The hardships imposed by the war plans of the Kremlin were so intolerable that the subjected populations hated Communism well beyond its faults and crimes. If the figures quoted by ambassador Bergery are reasonably credible, the logical consequence is that the Fuehrer attacked the USSR in order to prevent Stalin from attacking first. In so doing Hitler made his biggest mistake, but probably he started his suicidal eastern war because of a real fear. In this sense he ‘did not have an alternative’.

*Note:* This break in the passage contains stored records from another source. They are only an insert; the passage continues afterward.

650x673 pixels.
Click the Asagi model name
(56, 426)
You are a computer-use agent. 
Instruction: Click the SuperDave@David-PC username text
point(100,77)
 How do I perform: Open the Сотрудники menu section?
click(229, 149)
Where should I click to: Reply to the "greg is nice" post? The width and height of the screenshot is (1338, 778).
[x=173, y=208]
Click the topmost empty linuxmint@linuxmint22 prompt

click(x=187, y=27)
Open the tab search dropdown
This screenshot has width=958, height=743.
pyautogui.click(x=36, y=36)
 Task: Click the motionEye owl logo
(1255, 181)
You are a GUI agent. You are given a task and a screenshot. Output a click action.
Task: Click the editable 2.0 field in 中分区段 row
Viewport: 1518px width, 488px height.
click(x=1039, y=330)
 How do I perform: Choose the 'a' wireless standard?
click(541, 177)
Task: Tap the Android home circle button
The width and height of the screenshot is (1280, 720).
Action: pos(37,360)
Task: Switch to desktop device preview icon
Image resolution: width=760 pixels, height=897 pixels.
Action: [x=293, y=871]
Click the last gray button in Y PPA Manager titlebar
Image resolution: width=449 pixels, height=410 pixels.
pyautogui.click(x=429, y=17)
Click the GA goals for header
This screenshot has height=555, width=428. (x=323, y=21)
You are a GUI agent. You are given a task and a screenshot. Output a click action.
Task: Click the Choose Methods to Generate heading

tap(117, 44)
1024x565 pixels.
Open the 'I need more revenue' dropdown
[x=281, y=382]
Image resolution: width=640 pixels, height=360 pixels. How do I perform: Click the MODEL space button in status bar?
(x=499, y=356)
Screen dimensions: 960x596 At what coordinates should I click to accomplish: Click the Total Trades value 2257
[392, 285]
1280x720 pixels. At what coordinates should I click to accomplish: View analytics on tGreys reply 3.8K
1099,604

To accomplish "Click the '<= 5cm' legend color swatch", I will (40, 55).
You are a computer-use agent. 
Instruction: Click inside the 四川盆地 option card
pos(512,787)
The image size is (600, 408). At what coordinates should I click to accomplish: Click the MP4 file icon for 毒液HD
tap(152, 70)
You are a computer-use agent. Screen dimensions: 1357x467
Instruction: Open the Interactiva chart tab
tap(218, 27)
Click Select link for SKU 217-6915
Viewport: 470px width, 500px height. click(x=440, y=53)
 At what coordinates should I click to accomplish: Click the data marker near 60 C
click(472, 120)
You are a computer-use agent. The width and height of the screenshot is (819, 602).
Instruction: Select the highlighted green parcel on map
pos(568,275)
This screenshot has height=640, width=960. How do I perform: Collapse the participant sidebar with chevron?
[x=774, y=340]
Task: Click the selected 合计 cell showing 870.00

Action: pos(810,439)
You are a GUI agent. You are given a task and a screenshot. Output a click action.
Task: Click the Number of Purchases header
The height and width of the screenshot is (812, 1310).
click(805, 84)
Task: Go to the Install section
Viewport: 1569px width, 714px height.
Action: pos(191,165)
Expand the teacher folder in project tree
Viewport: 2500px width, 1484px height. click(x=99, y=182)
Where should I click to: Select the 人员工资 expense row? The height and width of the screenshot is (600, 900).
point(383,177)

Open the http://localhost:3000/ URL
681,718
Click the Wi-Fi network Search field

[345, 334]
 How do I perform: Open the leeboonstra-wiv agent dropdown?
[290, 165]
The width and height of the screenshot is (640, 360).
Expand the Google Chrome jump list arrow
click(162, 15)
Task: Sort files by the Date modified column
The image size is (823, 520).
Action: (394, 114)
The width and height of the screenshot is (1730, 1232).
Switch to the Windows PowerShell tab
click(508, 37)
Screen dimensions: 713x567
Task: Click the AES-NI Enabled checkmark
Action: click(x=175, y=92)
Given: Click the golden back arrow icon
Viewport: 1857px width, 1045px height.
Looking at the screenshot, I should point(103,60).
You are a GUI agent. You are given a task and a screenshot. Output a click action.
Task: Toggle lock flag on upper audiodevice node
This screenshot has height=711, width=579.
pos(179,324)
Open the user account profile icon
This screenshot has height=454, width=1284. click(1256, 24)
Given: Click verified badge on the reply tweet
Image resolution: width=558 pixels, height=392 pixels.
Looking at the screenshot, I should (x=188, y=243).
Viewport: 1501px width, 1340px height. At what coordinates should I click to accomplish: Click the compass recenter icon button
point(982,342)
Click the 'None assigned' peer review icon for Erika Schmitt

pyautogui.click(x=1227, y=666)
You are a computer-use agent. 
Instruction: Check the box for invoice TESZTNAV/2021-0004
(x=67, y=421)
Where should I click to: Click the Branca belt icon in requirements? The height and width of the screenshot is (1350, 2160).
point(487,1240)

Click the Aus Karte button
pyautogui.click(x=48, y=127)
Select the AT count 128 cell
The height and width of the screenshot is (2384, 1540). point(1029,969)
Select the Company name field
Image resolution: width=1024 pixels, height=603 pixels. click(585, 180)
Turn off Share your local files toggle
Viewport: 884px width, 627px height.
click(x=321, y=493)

Instead of building a socialist society, Stalin built a huge war machine. The rumors are probably reliable that the USSR put an order in the USA for ten battleships supposed to be so large that no Navy in the world possessed one of them. Such Leviathans were not built. Hitler’s fatal mistake was in not conceiving that the USA, the Arsenal of democracy, might save the USSR from oblivion. President Roosevelt died too suddenly to be confronted with the consequences of his supporting the future arch-enemy of the West. The top consequence was a Cold War which at times appeared on the verge of evolving into a nuclear conflict.
A. Co.
…and this also shows why FDR may have supported someone who was as much, if not more, blood thirsty than Hitler: because it was beneficial to the cause of taking down the Third Reich.
…one step at a time! I’m not familiar enough with FDR to make this claim, but is it possible that had he lived long enough we would have seen his grander plan of using one enemy to demolish the other, before turning on and eventually defeating the former?